---------- Supplied data ----------

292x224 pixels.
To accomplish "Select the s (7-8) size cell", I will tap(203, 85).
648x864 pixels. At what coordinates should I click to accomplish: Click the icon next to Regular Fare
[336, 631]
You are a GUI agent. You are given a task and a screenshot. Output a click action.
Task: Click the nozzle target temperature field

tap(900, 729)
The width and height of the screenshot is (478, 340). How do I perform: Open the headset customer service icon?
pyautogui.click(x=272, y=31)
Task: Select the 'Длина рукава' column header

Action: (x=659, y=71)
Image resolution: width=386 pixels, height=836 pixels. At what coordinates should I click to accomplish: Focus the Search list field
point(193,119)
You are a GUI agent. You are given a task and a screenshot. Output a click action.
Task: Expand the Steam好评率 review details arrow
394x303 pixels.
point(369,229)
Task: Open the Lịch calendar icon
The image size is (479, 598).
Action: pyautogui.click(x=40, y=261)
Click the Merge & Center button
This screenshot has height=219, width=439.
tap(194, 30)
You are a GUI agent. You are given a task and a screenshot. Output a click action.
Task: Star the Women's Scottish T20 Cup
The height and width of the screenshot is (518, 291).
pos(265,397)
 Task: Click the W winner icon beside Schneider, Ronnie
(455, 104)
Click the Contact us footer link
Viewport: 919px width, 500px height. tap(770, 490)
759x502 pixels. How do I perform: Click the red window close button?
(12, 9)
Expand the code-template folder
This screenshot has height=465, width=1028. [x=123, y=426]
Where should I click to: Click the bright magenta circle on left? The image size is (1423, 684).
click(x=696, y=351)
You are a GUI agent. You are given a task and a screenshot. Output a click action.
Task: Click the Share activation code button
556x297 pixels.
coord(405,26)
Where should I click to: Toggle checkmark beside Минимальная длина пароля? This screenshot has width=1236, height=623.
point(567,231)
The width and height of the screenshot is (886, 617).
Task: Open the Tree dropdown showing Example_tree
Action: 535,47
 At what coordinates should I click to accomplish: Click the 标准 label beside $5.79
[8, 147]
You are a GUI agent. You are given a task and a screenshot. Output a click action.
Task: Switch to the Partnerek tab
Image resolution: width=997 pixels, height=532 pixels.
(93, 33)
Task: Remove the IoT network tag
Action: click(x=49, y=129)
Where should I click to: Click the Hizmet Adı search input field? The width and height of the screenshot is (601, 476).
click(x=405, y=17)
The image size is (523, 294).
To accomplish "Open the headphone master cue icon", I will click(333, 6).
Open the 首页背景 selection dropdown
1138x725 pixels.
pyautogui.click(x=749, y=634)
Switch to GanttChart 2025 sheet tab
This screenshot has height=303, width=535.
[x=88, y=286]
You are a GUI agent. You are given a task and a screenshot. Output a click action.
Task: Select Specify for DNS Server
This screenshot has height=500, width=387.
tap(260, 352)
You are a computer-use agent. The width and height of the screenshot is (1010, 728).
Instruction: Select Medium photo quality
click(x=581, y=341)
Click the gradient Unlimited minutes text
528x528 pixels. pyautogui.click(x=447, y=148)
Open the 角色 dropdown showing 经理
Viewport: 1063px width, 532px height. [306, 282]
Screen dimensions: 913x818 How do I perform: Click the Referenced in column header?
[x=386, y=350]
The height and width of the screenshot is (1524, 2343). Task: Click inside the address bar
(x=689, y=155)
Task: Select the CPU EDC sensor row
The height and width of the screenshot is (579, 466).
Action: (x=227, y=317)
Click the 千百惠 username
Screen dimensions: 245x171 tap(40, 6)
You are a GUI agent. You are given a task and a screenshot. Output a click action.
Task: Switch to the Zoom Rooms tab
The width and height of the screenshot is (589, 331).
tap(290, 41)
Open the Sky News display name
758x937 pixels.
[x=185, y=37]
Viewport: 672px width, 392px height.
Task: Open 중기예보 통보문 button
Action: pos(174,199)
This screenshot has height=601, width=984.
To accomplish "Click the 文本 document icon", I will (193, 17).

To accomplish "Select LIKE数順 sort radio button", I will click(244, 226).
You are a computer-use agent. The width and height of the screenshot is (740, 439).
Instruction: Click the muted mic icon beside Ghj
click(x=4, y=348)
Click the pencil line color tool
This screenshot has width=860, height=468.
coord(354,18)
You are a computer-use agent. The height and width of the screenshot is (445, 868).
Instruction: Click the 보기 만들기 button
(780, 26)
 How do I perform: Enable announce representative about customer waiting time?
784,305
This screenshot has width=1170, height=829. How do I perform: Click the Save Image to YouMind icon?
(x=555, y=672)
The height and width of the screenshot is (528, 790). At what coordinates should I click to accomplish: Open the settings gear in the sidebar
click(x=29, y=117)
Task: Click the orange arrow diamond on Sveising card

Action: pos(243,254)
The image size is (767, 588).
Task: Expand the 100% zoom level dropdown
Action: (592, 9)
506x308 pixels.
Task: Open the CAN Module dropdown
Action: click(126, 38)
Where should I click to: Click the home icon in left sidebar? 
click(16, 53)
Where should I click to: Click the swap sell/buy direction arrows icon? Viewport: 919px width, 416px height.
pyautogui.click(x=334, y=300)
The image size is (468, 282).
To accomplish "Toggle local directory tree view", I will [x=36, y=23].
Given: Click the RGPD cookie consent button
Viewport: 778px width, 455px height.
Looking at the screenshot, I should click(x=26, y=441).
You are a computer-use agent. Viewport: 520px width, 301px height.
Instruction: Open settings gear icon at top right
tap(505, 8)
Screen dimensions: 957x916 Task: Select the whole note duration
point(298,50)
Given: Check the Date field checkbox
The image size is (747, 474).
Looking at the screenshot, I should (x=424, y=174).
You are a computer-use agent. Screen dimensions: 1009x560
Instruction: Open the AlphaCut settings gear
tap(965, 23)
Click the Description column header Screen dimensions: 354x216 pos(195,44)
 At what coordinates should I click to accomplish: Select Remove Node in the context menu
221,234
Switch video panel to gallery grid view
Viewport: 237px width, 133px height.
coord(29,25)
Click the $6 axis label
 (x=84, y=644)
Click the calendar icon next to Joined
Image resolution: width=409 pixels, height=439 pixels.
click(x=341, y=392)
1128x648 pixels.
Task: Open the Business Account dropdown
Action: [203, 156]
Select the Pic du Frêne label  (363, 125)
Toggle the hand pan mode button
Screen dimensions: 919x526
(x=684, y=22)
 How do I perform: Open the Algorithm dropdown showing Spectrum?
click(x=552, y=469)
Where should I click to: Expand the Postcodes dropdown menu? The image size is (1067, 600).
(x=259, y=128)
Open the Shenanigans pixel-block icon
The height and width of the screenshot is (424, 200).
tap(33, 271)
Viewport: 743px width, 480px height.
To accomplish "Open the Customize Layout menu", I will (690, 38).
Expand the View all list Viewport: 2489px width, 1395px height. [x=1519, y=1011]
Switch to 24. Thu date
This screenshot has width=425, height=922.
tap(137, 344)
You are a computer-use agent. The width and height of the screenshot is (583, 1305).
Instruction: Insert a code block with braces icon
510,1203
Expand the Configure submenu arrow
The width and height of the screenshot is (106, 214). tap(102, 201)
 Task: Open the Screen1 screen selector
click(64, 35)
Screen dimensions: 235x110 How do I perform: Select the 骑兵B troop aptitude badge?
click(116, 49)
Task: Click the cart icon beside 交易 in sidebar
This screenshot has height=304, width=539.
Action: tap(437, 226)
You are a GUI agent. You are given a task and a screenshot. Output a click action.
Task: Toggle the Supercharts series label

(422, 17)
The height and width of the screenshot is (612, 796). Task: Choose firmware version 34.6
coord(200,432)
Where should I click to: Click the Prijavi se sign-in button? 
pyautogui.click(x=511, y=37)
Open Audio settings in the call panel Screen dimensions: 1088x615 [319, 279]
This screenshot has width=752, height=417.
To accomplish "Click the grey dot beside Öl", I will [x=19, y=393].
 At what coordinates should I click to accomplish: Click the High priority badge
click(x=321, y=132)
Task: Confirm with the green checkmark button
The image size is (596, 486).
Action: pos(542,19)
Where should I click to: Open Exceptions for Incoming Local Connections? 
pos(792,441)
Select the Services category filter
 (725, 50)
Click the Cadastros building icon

----------

* _To be done_:
Please reproduce everything from the beginning of the data down to and including the line that contains "tap(900, 729)", unchanged.

* _Solution_:
292x224 pixels.
To accomplish "Select the s (7-8) size cell", I will tap(203, 85).
648x864 pixels. At what coordinates should I click to accomplish: Click the icon next to Regular Fare
[336, 631]
You are a GUI agent. You are given a task and a screenshot. Output a click action.
Task: Click the nozzle target temperature field

tap(900, 729)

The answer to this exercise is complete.